• **Recorded information**:
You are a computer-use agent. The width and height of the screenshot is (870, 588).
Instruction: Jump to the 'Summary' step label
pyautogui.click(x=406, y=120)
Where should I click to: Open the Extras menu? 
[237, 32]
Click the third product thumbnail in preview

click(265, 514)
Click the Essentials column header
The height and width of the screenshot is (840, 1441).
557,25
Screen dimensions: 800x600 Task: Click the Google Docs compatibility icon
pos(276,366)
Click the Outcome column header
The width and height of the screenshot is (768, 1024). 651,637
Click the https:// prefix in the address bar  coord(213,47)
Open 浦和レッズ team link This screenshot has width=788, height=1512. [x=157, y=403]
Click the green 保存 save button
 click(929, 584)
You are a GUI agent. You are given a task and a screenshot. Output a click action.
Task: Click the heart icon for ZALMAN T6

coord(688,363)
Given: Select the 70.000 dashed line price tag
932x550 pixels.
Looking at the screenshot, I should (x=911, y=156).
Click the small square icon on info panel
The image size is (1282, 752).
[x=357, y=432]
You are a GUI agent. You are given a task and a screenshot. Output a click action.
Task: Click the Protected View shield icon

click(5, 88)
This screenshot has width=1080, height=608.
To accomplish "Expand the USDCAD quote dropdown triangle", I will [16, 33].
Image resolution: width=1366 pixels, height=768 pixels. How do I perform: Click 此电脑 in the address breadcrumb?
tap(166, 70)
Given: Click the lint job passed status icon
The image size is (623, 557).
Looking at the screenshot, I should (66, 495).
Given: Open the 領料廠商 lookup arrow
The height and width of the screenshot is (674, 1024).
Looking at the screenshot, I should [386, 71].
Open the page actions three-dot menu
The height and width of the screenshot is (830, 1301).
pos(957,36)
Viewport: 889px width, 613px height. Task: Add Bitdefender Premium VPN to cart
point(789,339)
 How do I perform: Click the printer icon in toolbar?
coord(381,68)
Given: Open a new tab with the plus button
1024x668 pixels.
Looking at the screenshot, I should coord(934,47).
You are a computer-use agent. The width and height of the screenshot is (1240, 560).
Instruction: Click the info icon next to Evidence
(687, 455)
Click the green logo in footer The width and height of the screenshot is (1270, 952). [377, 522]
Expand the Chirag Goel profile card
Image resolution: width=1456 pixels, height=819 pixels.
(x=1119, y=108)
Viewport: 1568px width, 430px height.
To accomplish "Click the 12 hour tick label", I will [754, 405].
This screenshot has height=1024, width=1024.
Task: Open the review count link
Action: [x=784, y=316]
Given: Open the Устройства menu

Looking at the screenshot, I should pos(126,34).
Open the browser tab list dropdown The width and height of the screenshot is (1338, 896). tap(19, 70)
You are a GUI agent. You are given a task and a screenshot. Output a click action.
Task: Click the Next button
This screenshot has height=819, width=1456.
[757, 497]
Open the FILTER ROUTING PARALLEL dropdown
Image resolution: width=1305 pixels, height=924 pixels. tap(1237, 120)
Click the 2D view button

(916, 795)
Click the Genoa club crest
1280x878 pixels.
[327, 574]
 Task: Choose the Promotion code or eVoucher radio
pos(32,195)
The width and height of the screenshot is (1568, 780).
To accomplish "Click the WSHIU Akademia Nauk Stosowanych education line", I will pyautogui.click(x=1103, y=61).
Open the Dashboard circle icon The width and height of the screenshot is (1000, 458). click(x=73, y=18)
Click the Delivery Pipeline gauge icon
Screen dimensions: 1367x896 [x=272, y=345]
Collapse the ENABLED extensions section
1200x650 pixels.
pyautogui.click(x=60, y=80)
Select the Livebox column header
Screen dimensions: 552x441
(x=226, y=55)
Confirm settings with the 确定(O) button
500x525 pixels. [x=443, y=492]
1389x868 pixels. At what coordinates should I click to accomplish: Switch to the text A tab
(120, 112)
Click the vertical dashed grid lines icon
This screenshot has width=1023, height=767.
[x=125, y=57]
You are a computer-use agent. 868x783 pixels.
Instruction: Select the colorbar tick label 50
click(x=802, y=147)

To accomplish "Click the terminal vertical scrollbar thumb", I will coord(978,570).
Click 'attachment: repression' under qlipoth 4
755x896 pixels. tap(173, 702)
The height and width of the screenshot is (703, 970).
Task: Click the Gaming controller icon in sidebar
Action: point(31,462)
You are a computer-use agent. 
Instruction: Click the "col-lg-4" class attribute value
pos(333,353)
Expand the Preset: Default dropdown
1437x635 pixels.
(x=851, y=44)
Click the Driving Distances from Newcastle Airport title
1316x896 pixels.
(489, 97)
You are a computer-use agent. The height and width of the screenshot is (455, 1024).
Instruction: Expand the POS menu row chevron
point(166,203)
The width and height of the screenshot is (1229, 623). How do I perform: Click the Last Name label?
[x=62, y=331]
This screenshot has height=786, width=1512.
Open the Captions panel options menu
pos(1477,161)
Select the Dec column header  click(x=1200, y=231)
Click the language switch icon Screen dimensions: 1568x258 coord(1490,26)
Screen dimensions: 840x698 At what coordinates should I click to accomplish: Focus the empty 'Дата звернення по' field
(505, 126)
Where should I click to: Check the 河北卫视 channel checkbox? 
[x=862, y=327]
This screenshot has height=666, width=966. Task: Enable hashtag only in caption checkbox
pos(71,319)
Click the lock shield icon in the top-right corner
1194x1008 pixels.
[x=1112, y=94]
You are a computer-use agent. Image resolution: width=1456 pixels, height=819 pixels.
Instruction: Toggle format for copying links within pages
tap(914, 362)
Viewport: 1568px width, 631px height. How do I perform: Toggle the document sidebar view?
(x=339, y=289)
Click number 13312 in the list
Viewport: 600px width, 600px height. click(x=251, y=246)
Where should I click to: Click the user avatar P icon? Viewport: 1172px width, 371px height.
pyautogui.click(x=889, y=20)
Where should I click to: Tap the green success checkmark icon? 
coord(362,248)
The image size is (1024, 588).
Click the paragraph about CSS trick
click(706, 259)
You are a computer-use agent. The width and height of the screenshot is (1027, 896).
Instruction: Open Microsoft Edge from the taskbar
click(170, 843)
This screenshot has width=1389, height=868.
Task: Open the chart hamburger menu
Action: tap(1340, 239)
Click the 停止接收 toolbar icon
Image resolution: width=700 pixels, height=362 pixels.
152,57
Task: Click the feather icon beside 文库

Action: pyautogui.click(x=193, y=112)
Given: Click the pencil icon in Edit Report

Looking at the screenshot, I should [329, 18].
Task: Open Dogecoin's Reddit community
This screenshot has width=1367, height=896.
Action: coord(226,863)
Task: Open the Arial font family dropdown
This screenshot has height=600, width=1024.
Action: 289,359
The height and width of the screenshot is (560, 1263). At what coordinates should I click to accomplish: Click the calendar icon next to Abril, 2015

• **Given task**:
Reproduce the data character for character, from the first line of the data through the line containing "pos(276,366)", with both of those lines included.

• **Exercise solution**:
You are a computer-use agent. The width and height of the screenshot is (870, 588).
Instruction: Jump to the 'Summary' step label
pyautogui.click(x=406, y=120)
Where should I click to: Open the Extras menu? 
[237, 32]
Click the third product thumbnail in preview

click(265, 514)
Click the Essentials column header
The height and width of the screenshot is (840, 1441).
557,25
Screen dimensions: 800x600 Task: Click the Google Docs compatibility icon
pos(276,366)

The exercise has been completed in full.